The challenge
Tauopathies, including Alzheimer’s disease and frontotemporal dementia, are defined by pathological tau aggregation, yet their underlying mechanisms remain poorly understood. A major limitation has been the absence of human-relevant models that naturally develop late-stage disease hallmarks such as tau tangles and neurodegeneration.
Conventional models – especially animal systems or iPSC-derived neurons – fail to replicate the adult human tau isoform balance, particularly the critical 3R:4R ratio. In most stem cell–derived neurons, tau expression resembles a fetal state, lacking sufficient 4R tau, which is strongly implicated in disease progression. Moreover, existing models often require artificial overexpression or external seeding of tau aggregates, limiting physiological relevance. These constraints hinder both mechanistic studies and the development of disease-modifying therapies.
Our approach
We engineered human iPSC-derived neurons to express adult-like 4R tau by genome editing the endogenous MAPT locus. We combined this with synergistic disease-associated mutations (P301L and S320F), enabling neurons to autonomously develop tau pathology without external triggers. The model was validated using molecular, imaging, and functional assays.
Our findings
The engineered neurons developed hallmark features of advanced tauopathy, including tau misfolding, hyperphosphorylation, aggregation into tangle-like structures, and formation of seeding-competent tau. These pathological processes emerged progressively over time and were strongly dependent on 4R tau expression combined with synergistic mutations.

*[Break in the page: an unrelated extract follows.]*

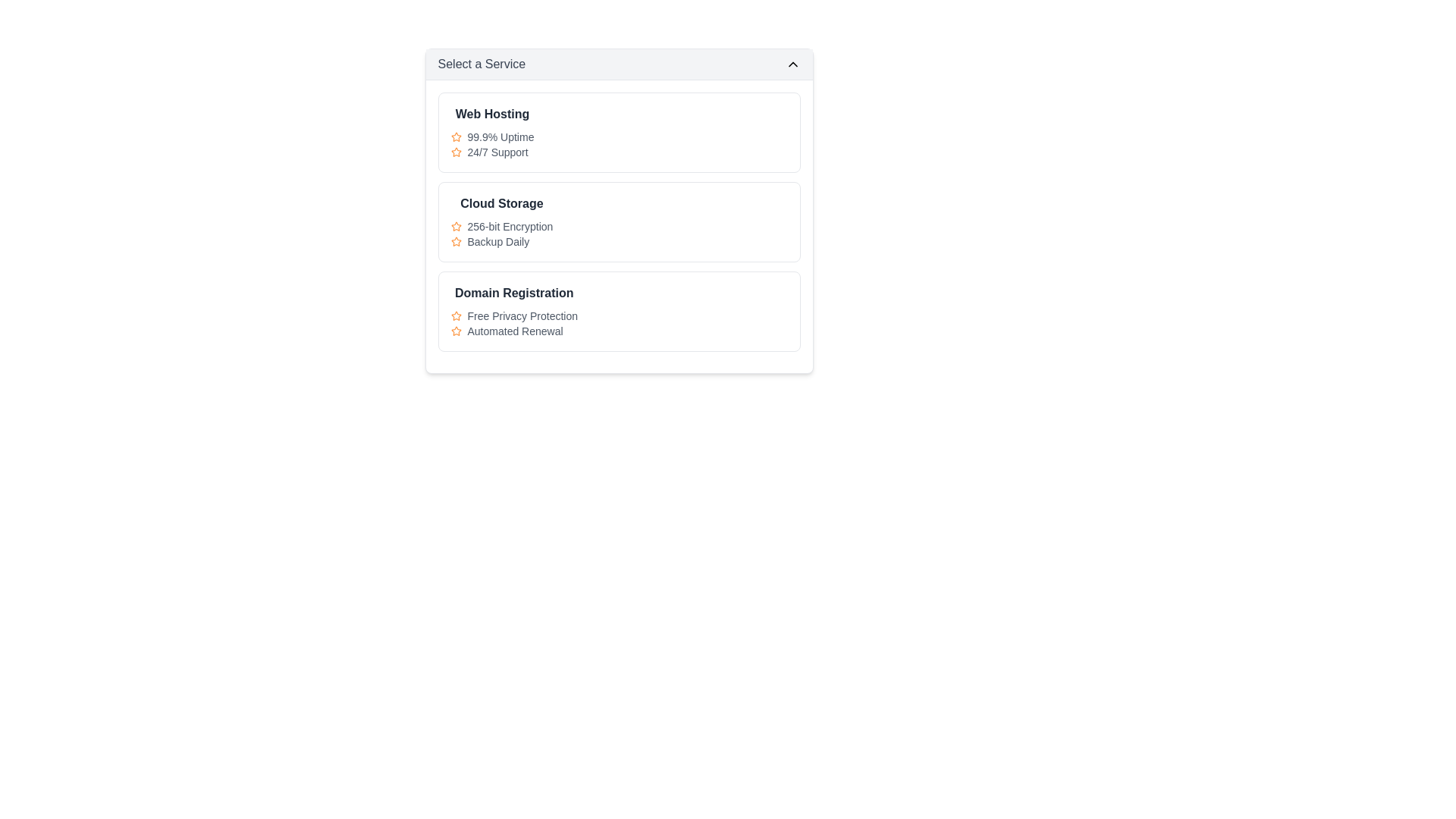  I want to click on the details of the 'Web Hosting' service in the Informational display section, which is the first item in the service selection interface, so click(492, 131).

Notably, neurons expressing exclusively mutant 4R tau exhibited dramatically increased pathology, including widespread aggregation and enhanced seeding activity. The model also showed early signs of neurodegeneration, such as synapse loss and nuclear abnormalities. Furthermore, tau pathology appeared clustered, suggesting mechanisms of interneuronal spreading. Importantly, the system proved suitable for translational applications, including testing therapeutic compounds and evaluating tau PET tracers.
The implications
This model provides a physiologically relevant human platform to study tauopathies, enabling investigation of disease mechanisms, biomarker development, and therapeutic testing in a controlled and scalable system.
Creating SyNergies
This work exemplifies interdisciplinary collaboration within the Munich research ecosystem, integrating stem cell biology, neurodegeneration research, and translational imaging. By combining expertise in molecular engineering, disease modeling, and clinical biomarker development, the teams of Dominik Paquet, Matthias Brendel, and Martina Schifferer established a platform bridging basic science and clinical application. Their joint efforts highlight how SyNergy fosters innovation across domains to accelerate progress in neurodegenerative disease research.